What needs to be done: Determine how many lines of the data below contain "computer", then give only that number.

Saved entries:
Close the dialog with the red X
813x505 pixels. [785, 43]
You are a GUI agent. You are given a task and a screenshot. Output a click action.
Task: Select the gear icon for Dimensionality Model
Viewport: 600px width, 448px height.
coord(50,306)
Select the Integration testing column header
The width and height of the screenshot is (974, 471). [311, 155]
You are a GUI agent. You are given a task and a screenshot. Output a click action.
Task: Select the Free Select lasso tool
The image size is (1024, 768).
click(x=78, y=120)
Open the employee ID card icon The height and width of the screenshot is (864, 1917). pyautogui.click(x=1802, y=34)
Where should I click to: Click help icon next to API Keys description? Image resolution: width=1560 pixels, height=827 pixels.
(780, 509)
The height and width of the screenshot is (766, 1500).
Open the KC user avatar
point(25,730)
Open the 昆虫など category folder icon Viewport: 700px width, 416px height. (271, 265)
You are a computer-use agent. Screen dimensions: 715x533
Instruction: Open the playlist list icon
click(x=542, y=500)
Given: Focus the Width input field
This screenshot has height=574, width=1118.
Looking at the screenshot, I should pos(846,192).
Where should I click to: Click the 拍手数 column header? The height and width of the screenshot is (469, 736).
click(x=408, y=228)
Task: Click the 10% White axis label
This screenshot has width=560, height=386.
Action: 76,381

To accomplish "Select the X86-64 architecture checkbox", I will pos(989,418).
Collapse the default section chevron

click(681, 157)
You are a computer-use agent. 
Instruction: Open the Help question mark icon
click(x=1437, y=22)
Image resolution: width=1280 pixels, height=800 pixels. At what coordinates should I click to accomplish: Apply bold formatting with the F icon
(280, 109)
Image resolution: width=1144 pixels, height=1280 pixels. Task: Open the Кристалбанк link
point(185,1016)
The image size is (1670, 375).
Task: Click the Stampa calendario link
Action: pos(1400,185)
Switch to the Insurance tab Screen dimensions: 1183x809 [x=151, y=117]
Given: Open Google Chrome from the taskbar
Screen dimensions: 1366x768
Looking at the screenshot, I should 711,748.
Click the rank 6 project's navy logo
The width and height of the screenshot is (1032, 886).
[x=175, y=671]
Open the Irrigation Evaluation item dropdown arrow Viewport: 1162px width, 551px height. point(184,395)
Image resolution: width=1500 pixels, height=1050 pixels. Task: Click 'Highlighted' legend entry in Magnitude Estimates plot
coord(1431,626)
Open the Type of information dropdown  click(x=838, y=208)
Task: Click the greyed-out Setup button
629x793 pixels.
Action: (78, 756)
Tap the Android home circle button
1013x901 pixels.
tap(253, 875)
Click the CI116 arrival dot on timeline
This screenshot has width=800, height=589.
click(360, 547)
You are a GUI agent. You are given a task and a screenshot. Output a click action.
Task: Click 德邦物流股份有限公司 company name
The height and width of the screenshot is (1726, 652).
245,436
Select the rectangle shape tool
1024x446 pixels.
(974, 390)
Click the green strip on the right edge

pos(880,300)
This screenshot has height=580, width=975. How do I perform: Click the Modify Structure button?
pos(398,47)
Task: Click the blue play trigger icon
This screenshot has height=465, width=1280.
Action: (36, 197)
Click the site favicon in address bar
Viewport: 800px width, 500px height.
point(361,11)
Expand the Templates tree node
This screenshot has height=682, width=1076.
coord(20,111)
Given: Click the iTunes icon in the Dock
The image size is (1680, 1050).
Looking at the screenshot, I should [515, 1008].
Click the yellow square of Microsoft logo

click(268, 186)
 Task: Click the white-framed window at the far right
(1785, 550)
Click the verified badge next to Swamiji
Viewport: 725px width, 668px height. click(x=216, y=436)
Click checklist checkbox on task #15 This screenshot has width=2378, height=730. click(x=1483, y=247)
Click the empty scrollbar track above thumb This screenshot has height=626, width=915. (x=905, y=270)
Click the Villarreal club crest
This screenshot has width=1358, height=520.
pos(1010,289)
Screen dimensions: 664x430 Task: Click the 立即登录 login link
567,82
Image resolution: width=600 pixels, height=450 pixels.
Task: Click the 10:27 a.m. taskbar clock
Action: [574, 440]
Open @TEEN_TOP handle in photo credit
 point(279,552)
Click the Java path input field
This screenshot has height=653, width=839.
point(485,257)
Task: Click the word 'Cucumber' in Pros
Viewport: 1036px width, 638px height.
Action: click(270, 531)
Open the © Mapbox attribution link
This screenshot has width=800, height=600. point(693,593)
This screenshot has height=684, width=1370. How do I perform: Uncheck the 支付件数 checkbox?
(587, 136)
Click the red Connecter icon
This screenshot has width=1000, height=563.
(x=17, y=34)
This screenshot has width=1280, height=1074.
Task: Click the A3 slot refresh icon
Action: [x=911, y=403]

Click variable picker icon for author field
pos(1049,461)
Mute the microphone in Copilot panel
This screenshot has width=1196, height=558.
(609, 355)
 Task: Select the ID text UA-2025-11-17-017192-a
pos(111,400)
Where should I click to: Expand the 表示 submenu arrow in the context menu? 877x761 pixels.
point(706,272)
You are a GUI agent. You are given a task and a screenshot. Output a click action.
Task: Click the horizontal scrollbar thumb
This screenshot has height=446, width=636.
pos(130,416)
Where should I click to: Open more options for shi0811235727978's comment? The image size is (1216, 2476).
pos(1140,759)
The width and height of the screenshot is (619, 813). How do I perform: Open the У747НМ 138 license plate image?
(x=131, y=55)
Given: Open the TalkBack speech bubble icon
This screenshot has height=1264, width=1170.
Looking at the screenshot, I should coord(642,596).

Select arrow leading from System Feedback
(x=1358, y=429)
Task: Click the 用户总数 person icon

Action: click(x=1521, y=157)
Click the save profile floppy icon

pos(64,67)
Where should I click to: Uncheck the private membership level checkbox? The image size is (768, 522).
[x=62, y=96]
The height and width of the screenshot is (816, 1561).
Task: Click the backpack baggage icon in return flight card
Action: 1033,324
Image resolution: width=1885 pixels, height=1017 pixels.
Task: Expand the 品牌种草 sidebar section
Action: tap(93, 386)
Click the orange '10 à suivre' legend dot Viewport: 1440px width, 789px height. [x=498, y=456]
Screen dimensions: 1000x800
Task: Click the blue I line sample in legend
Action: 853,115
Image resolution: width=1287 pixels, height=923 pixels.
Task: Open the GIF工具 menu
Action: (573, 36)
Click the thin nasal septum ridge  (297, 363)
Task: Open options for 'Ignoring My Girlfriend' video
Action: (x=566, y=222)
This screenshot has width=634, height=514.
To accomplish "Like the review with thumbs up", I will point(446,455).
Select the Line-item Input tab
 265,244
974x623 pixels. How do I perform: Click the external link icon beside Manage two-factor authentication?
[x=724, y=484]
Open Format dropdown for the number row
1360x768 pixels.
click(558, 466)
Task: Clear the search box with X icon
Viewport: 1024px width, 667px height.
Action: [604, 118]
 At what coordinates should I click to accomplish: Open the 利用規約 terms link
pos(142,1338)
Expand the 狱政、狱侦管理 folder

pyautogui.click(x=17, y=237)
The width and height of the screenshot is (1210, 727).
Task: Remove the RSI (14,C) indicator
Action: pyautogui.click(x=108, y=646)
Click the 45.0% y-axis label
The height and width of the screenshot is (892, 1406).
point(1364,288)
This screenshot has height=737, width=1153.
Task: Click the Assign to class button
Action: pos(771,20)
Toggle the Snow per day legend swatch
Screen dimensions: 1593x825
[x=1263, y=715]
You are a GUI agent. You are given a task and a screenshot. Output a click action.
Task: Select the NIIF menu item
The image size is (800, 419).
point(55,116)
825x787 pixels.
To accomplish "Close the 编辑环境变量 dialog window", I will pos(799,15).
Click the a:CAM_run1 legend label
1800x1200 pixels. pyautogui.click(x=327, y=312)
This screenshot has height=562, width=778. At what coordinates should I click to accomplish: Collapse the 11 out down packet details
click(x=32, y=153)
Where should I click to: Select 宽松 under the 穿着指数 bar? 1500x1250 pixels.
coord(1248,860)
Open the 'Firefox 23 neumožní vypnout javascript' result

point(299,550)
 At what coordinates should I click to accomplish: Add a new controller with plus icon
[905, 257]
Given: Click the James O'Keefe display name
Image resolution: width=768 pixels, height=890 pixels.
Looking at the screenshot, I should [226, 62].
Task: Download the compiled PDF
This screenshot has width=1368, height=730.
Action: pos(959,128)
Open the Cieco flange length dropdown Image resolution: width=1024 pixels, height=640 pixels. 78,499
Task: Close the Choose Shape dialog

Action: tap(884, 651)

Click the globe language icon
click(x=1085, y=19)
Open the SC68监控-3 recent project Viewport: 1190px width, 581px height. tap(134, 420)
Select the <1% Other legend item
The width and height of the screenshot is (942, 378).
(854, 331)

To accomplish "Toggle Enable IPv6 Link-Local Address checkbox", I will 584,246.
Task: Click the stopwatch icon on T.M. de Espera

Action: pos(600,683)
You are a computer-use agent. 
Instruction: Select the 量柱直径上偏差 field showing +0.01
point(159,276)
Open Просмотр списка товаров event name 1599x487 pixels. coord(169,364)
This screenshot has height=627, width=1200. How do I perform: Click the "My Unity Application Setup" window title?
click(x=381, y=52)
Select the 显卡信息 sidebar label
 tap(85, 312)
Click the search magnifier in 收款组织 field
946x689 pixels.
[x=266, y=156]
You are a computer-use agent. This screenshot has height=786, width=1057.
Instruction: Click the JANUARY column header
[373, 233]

Output of the task: 4